A world of opportunity
Mottay notes that this laser technology is increasingly accepted by many major industries and is now mature enough to achieve significant market penetration. The technology is also young enough to still offer significant potential in burgeoning high tech sectors such as personal electronics. Full-HD AMOLED displays are now used in most high-end mobile displays, and this trend will most likely continue given that Apple decided to use AMOLED for its iPhone 8 series. This could not be achieved without ultrafast laser pixel processing, which offers higher yields.

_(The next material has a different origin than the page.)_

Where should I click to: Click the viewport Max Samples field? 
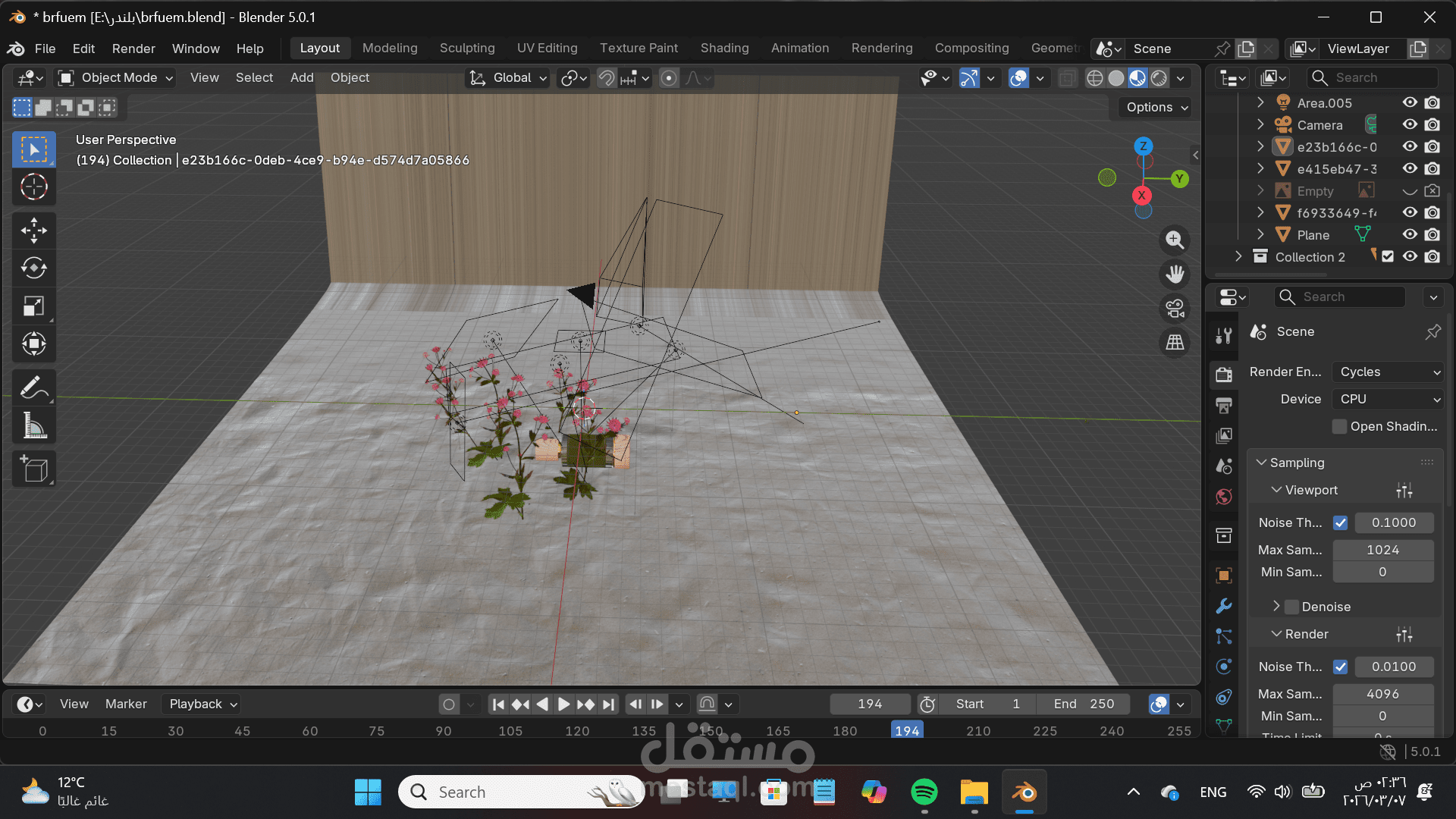pos(1382,550)
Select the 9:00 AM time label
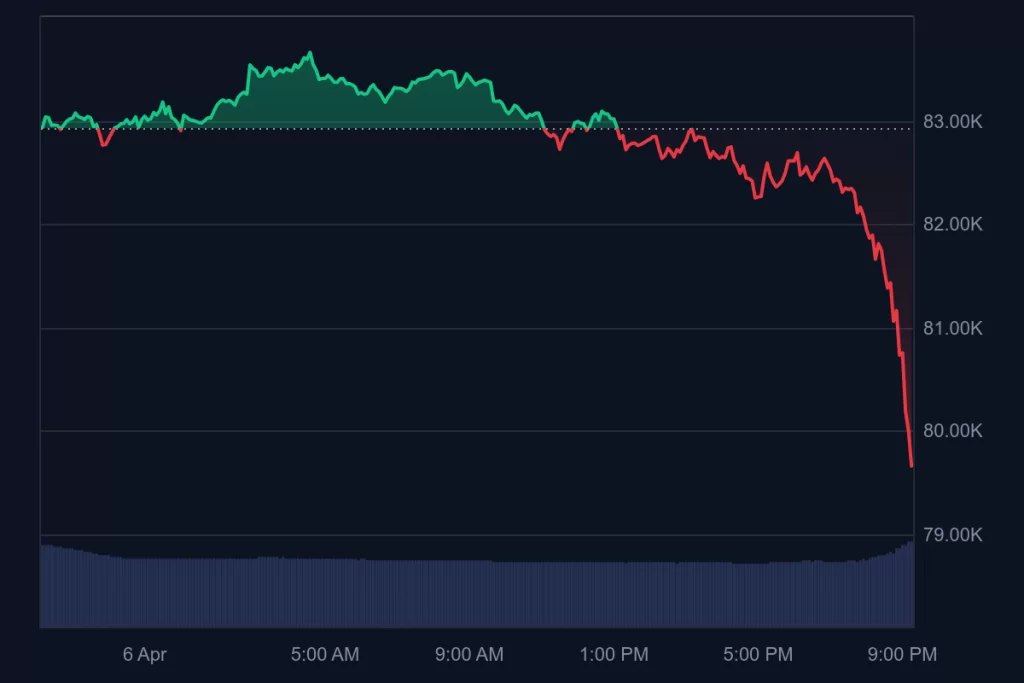 coord(470,655)
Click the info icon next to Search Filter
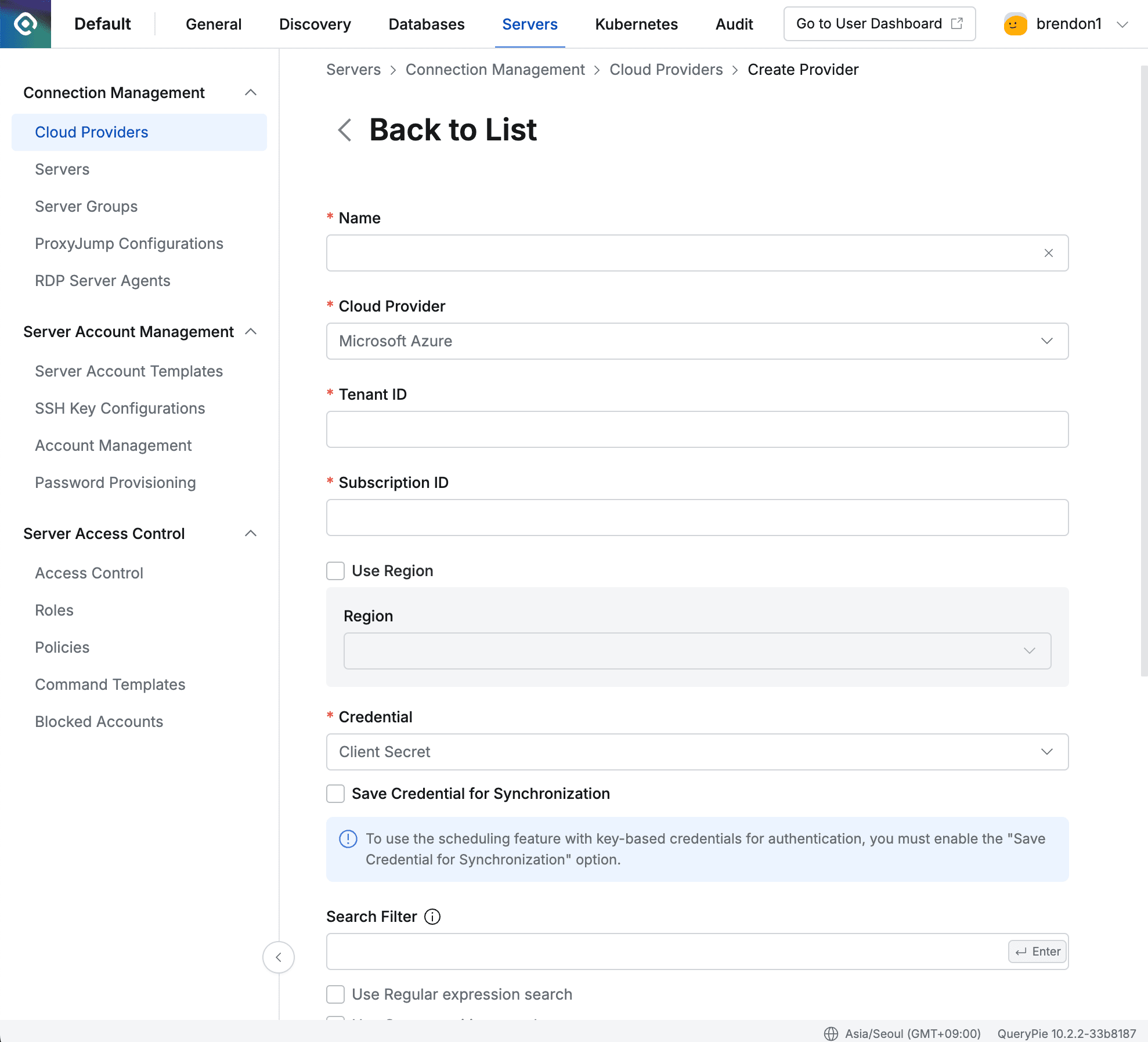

“Our lasers are now being used on the factory floor in Asia,” says Mottay. “We have just signed a strategic partnership with Samsung, and have opened up a subsidiary in Korea to help us develop this market.” Project partners Amplitude and Korean machine manufacturer HPK have since expanded their operations and doubled their workforces compared to 2012.
“For us, projects like UPMOST allow us to work with companies and institutes that are complementary across value chain,” says Mottay. “It’s a bit like a car; we might be the engine, but without the other parts, we can’t go anywhere.” Amplitude and HPK were also joined by research institutes and companies in France and Belgium.
Indeed, the strength of the EUREKA cluster EURIPIDES² is that it gathers together SMEs and research institutes to drive forward innovative, industry-driven, pre-competitive R&D projects for Smart Electronic Systems.
UPMOST is the winner of the 2017 EUREKA Innovation Award for projects making significant headway developing an innovative product, service or process.
The project received funding from the Korea Institute for Advancement of Technology (KIAT) and The French Ministry of Industry (DGE).